## SOURCE MATERIAL:

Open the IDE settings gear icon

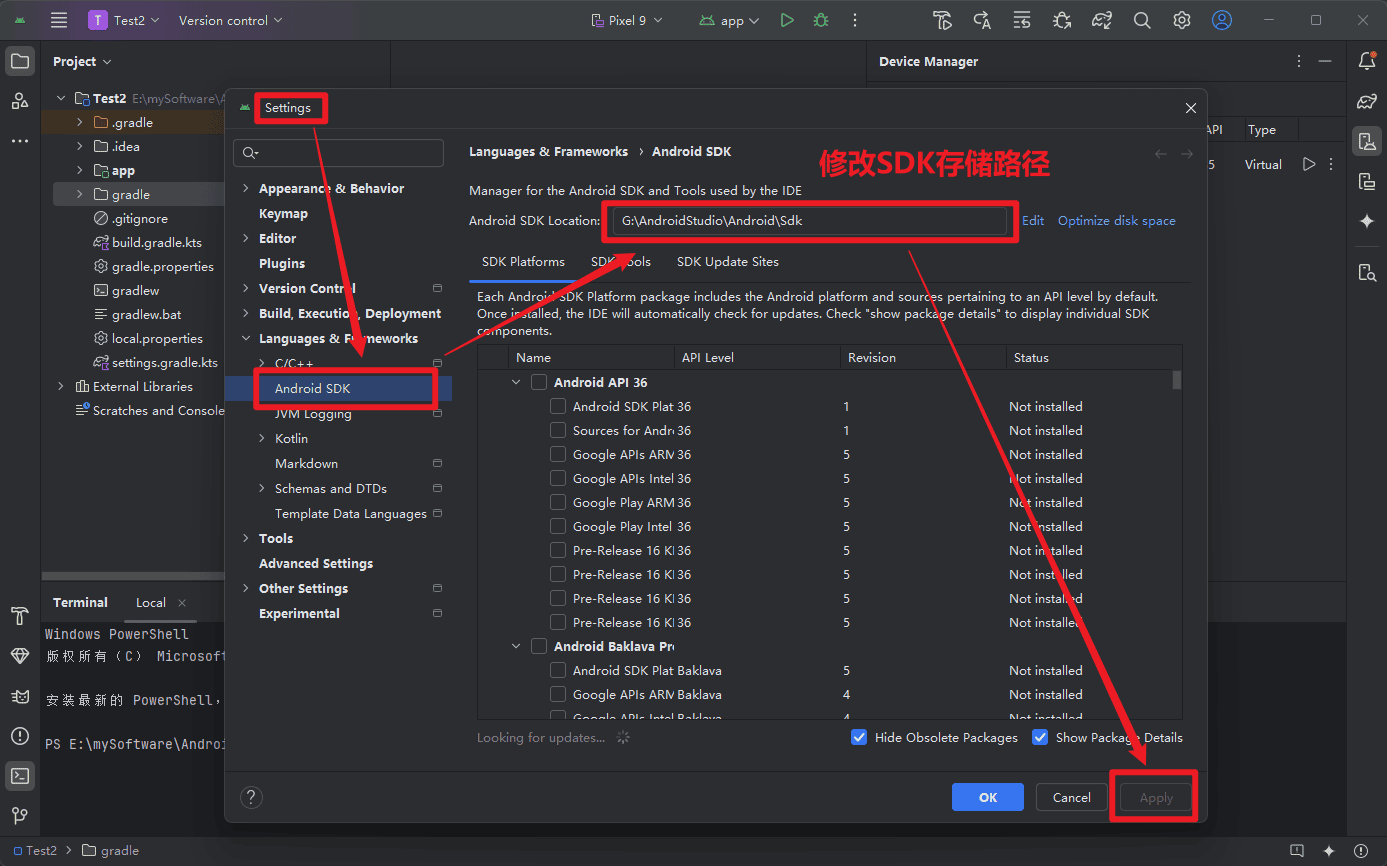1182,20
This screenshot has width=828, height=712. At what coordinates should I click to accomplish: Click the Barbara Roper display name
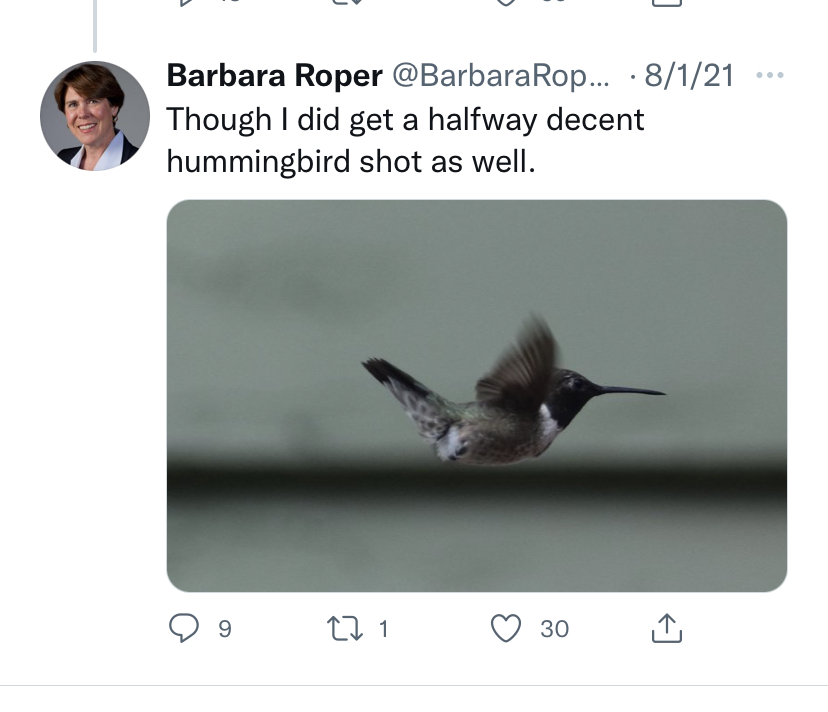click(274, 76)
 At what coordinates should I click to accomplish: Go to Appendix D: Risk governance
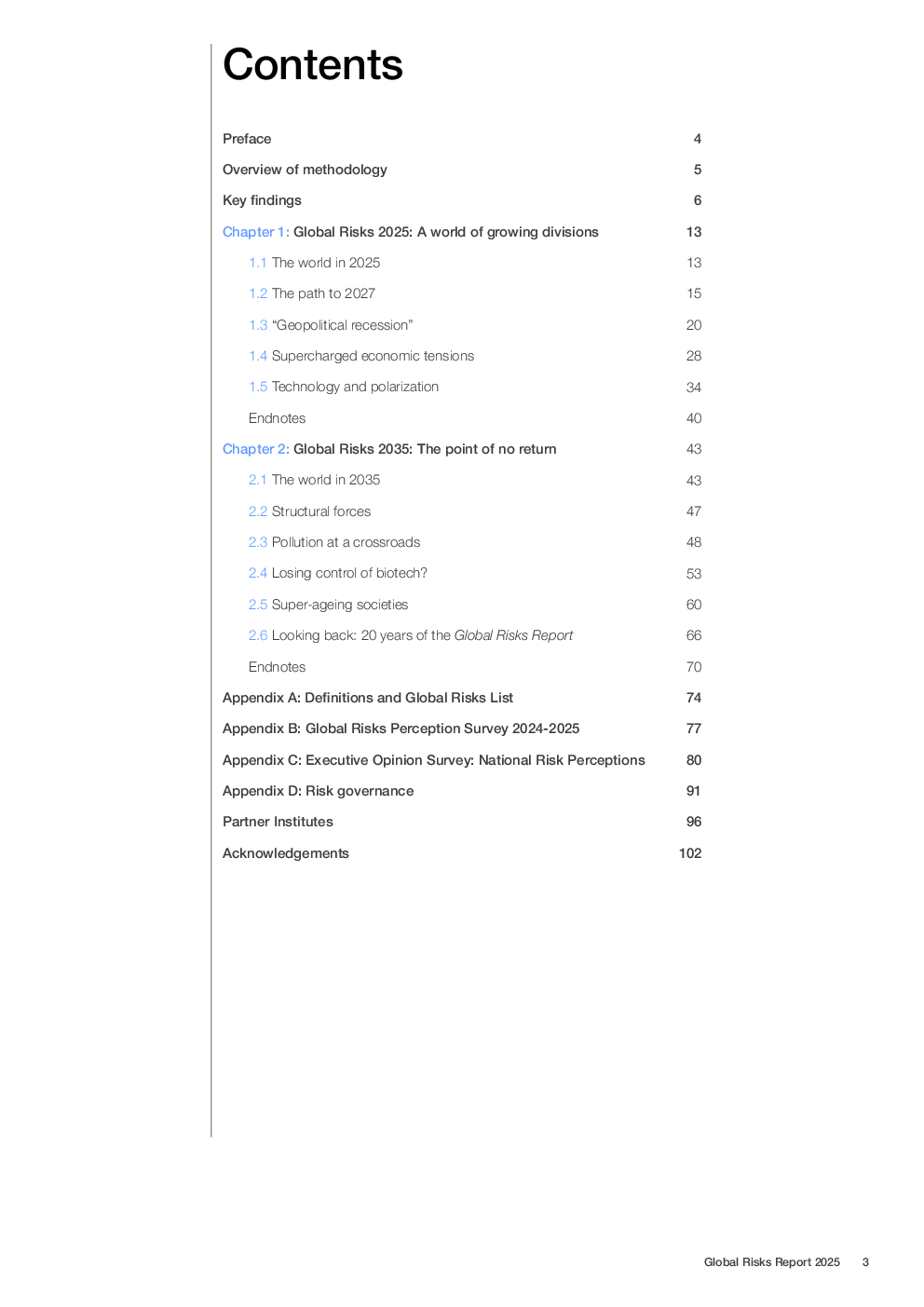[318, 791]
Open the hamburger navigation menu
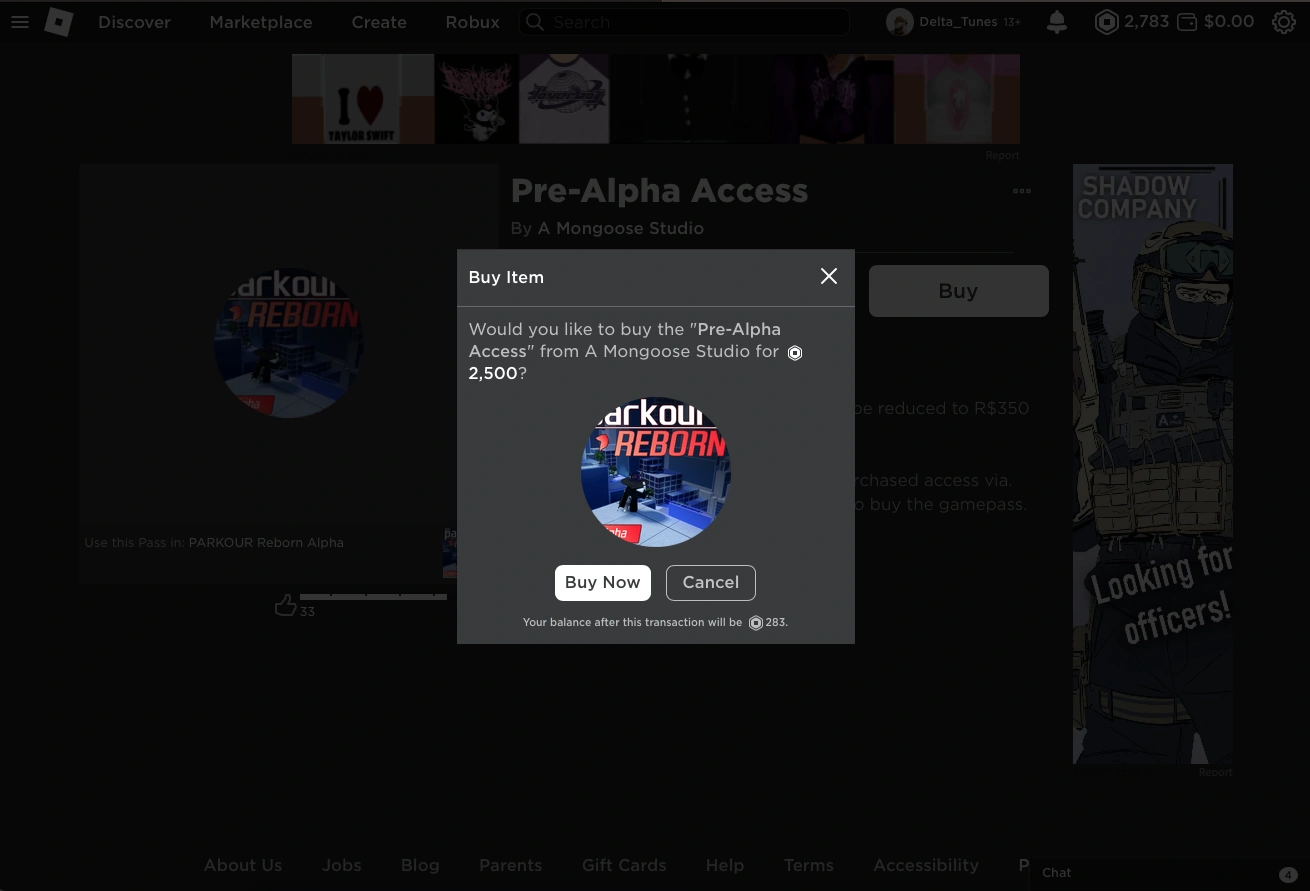 (20, 22)

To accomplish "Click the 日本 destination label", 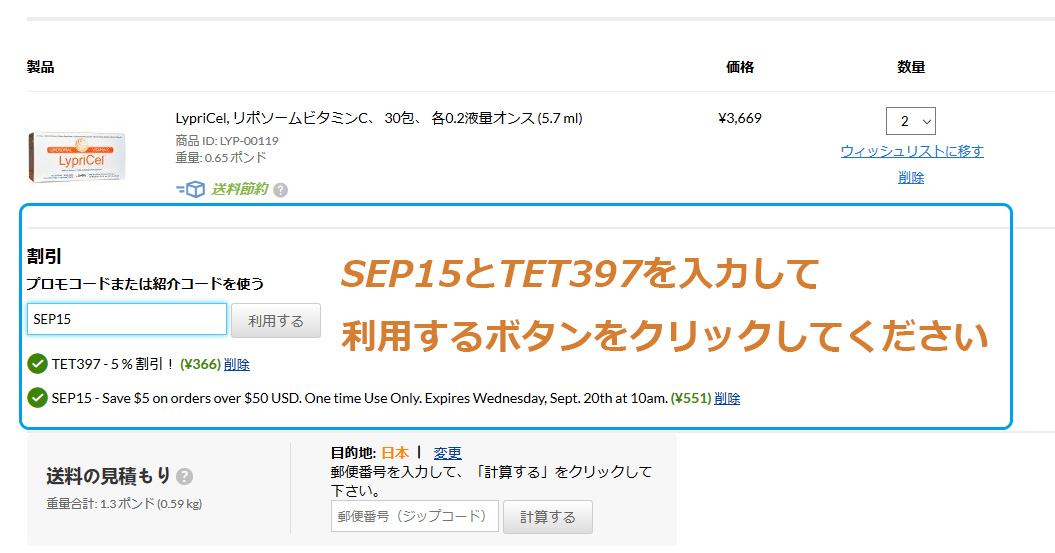I will click(395, 453).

## GIVEN PROBLEM:
Please count how many lines in the entries above contain the word "should", treating uppercase and lowercase as different, and give only the number.

## CORRECT OUTPUT:
2